Every line below from the one containing "求人情報 (10, 2458)" through the one containing "Theme (35, 598)" must be transcribed exactly. Omit all lines outside that stretch.

---------------

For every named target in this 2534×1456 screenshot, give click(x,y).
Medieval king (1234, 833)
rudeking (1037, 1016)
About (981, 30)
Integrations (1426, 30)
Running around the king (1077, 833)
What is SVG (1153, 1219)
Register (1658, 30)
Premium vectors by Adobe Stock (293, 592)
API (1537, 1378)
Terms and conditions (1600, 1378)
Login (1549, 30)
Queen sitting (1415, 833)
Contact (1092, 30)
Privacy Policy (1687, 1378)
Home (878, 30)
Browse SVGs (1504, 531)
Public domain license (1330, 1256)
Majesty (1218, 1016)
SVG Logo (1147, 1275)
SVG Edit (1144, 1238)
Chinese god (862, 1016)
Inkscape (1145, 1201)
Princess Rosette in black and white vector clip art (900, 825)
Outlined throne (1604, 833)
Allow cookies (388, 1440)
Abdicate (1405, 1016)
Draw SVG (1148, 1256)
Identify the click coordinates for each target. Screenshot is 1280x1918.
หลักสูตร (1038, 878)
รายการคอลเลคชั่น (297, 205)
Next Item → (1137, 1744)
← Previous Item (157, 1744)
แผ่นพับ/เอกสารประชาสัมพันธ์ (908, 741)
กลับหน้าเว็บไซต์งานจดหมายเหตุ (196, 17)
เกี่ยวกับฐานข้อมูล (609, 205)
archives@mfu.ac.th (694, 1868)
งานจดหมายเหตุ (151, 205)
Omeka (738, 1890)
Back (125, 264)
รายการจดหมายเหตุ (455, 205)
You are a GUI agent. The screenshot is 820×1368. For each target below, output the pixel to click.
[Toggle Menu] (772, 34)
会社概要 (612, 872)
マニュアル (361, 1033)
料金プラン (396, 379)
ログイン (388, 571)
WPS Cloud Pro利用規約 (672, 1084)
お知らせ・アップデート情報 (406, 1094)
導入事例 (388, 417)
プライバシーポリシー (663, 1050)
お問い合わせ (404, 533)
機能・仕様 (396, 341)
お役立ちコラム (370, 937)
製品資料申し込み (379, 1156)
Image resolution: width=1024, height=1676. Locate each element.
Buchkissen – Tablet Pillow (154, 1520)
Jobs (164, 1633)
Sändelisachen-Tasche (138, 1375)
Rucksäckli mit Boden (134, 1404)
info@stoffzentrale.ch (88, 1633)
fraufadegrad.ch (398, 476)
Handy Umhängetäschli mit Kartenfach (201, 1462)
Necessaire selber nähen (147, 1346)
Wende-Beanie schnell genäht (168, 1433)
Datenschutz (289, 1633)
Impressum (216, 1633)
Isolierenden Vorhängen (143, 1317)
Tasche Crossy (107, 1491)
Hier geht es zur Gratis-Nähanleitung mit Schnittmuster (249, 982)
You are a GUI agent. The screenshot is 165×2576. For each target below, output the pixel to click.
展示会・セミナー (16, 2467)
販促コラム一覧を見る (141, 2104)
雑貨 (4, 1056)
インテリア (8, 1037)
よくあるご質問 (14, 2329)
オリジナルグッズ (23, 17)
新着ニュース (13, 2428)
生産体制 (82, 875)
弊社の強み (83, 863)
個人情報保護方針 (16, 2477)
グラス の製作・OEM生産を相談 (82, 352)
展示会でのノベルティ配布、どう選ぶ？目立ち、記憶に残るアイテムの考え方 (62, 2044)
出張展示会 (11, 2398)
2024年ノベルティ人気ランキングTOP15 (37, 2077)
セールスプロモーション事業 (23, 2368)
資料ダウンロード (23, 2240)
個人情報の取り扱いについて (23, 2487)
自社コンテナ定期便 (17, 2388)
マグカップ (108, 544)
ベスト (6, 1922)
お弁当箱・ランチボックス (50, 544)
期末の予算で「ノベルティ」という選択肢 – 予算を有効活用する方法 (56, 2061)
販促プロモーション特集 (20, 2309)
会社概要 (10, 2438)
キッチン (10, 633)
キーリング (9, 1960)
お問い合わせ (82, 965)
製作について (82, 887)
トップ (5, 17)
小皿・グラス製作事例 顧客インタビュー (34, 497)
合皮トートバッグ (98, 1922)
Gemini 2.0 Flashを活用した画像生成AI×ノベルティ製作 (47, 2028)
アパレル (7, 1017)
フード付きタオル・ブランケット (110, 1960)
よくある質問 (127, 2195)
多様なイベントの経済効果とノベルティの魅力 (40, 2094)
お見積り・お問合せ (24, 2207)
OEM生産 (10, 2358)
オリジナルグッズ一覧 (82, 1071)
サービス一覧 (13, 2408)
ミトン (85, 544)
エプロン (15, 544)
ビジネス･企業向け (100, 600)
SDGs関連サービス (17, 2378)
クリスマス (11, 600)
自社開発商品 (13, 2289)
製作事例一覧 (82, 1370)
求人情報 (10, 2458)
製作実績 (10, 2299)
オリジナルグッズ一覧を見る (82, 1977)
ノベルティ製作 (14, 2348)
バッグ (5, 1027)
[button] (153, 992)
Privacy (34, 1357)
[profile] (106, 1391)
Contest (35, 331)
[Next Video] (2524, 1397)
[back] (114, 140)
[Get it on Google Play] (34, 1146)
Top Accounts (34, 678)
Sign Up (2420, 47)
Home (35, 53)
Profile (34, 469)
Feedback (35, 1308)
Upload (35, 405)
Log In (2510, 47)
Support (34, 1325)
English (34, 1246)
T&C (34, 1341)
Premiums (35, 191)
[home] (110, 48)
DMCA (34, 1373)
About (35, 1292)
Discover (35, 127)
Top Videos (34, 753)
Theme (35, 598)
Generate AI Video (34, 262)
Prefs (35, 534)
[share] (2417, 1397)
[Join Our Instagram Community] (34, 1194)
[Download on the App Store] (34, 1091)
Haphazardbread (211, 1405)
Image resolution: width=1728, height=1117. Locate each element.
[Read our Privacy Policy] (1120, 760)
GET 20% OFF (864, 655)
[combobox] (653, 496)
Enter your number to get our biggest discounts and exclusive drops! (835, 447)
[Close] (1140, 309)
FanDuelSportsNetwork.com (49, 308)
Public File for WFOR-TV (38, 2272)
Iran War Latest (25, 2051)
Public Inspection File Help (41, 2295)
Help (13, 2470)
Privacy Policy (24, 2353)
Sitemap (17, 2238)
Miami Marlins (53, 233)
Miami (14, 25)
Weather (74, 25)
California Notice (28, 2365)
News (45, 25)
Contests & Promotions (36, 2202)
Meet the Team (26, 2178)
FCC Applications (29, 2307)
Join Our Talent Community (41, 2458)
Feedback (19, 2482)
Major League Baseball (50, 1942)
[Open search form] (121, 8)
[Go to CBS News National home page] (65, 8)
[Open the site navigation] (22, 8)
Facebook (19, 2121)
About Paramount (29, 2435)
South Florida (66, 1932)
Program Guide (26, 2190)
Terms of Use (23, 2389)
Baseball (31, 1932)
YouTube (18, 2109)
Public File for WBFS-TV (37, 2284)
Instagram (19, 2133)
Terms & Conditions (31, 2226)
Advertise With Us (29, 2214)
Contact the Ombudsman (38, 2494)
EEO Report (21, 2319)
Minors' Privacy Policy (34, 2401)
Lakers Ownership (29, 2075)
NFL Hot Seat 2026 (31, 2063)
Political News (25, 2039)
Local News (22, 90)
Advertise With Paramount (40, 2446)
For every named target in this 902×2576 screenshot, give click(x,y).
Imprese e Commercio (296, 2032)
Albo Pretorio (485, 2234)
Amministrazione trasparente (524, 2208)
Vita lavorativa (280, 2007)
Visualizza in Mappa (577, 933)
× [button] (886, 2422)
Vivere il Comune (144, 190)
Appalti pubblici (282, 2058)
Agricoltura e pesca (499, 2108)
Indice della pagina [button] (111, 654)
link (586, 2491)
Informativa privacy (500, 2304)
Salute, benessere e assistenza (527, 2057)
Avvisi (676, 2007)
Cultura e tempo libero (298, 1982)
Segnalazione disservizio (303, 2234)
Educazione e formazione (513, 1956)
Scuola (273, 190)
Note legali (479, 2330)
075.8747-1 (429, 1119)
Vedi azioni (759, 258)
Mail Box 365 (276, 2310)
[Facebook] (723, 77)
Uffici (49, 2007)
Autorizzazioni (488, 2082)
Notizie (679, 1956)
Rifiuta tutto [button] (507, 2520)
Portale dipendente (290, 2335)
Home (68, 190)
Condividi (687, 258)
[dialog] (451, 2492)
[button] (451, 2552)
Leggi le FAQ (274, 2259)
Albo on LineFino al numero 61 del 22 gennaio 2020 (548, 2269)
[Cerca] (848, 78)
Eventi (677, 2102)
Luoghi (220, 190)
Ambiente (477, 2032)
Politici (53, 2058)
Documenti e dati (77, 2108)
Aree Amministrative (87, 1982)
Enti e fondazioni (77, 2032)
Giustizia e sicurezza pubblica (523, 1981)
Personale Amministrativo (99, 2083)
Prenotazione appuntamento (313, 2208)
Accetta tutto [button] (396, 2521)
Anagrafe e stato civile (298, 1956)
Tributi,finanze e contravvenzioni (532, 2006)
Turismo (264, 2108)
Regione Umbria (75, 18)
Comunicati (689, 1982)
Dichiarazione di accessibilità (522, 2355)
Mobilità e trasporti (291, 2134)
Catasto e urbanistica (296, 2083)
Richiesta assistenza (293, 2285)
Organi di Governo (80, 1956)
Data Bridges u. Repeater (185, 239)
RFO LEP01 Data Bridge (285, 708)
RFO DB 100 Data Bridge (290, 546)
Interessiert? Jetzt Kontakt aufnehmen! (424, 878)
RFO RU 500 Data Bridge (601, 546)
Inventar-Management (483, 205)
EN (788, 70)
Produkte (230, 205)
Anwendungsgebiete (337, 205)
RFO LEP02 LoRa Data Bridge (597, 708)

---------------

Answer box —
求人情報 (10, 2458)
製作実績 (10, 2299)
オリジナルグッズ一覧を見る (82, 1977)
ノベルティ製作 (14, 2348)
バッグ (5, 1027)
[button] (153, 992)
Privacy (34, 1357)
[profile] (106, 1391)
Contest (35, 331)
[Next Video] (2524, 1397)
[back] (114, 140)
[Get it on Google Play] (34, 1146)
Top Accounts (34, 678)
Sign Up (2420, 47)
Home (35, 53)
Profile (34, 469)
Feedback (35, 1308)
Upload (35, 405)
Log In (2510, 47)
Support (34, 1325)
English (34, 1246)
T&C (34, 1341)
Premiums (35, 191)
[home] (110, 48)
DMCA (34, 1373)
About (35, 1292)
Discover (35, 127)
Top Videos (34, 753)
Theme (35, 598)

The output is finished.